It was at precisely 8:37 p.m. that the party started crack’a’lackin in Fred Youngsford’s dormitory.
Witnesses described it as the best party you could expect from a freshman living in Knoll, who is known to go off the handle every so often by skipping Bible study.
“It was just absolutely phenomenal,” party attendee Kate Williams said with utmost sincerity. “There was everything a party-hardy, party machine like myself could ask for! UV Blue, that I bet Fred lifted from the Walmart booze aisle. There was a wide selection of Pepsi products, free chips and just the whole galore!”
These delicacies drew a solid 11-person crowd throughout the night, astonishing even the most skeptical of Youngsford’s third-floor neighbors.
“That’s not even the raddest part, bro,” Williams scoffed. “As soon as the Fredster noticed there was a lull in the festivities for even a split second, do you know what that slick-ass mo’ fo’ whipped out?”
Youngsford whipped out a solid, black, thick, eight-inch mass concealing within it some of the rawest, most cutting edge joke material ever known to man.
“Cards Against freakin Humanity!
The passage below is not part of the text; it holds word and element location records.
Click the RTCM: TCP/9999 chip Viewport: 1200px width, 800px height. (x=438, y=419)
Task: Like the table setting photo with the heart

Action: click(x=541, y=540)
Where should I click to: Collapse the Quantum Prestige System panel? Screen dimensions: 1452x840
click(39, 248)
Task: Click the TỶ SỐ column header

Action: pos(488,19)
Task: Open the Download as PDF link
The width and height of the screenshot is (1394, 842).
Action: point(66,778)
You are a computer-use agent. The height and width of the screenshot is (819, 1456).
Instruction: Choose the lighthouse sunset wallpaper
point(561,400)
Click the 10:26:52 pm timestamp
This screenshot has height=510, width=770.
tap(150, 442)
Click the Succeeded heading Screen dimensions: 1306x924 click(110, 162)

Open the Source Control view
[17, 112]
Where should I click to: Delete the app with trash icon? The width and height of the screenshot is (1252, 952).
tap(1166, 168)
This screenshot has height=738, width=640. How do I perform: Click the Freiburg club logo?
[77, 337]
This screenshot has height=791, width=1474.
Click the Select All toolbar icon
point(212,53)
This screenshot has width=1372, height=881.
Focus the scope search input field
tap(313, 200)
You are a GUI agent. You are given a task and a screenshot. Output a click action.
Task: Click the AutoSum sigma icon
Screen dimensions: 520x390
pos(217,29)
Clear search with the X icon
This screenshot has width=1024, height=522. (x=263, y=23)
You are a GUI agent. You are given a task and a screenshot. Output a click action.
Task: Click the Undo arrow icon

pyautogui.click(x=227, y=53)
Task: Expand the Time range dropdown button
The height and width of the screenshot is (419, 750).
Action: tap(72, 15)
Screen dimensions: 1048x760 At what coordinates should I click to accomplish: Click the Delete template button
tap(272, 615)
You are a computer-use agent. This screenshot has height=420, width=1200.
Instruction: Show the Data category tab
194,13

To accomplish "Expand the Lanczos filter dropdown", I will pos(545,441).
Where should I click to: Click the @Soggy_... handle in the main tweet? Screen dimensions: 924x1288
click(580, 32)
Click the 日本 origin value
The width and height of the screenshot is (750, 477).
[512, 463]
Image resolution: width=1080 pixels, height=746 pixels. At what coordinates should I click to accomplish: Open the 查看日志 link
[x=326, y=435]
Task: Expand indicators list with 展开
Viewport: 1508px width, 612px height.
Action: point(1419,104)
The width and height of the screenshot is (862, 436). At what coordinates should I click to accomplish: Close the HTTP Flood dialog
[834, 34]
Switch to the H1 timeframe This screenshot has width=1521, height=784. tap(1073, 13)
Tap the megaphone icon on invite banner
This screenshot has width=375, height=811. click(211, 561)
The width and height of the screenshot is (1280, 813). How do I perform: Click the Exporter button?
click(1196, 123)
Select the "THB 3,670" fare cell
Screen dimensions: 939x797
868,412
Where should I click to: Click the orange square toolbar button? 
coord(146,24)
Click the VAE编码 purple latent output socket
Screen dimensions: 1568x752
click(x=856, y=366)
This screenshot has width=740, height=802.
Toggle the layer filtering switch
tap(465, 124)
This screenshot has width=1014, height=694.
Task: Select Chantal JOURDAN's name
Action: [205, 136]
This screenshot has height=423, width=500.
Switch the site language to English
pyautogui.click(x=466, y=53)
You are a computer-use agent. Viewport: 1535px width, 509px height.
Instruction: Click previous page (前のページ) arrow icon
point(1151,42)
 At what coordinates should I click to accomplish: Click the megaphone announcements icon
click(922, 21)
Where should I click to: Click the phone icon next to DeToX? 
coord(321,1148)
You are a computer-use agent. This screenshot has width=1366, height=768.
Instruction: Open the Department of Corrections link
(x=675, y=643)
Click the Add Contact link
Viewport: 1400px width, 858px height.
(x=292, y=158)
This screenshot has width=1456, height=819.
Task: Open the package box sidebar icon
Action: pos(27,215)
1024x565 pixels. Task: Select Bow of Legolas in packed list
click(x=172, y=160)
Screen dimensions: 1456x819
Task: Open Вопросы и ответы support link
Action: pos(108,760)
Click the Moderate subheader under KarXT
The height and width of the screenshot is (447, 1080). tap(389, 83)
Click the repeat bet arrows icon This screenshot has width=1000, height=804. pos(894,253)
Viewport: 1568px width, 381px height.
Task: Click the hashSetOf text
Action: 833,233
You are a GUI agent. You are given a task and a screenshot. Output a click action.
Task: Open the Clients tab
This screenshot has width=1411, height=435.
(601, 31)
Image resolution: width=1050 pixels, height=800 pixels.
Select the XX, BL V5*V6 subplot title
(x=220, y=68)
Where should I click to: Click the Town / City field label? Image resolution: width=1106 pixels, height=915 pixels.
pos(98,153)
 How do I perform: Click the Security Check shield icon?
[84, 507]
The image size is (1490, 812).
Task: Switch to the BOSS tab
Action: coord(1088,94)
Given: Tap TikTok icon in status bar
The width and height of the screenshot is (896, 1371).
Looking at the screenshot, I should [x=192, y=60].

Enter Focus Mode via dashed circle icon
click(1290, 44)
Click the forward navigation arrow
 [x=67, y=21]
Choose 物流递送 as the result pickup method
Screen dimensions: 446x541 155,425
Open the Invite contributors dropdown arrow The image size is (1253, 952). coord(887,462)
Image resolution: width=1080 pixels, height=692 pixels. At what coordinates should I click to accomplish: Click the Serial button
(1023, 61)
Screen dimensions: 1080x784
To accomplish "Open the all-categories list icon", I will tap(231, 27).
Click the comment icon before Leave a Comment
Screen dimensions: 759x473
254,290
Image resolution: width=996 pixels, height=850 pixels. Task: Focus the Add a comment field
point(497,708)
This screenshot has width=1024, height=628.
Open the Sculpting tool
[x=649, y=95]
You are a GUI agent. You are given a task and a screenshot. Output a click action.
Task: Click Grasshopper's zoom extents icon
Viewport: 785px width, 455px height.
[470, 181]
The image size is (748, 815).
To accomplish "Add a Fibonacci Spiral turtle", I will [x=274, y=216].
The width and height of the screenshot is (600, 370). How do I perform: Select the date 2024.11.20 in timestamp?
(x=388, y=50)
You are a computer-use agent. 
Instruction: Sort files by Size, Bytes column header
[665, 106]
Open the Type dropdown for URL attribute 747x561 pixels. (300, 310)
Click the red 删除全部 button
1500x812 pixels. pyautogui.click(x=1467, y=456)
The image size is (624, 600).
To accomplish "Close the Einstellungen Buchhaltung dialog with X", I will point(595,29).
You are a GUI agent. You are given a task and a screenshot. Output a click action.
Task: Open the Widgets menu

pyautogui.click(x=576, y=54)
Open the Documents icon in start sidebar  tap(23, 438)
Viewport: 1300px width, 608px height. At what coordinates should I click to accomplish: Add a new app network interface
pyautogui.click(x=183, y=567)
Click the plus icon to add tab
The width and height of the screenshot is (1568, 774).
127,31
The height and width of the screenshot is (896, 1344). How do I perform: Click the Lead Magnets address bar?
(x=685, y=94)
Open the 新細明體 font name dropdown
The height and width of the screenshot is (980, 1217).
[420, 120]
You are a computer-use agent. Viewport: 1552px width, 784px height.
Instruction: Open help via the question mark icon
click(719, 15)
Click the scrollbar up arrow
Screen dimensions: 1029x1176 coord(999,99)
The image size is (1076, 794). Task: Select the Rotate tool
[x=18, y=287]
The dopest game our generation of edgy, edge-lords has to freakin offer,” Williams exclaimed with no trace of irony in her voice whatsoever.
“Classic Fred,” Williams said. “This guy really knows how to ball out on the party scene. Get this, while we were all playing he responded to the black card, ‘In Michael Jackson’s final moments, he thought about____’ with ’Anne Frank.’ So funny, right!?”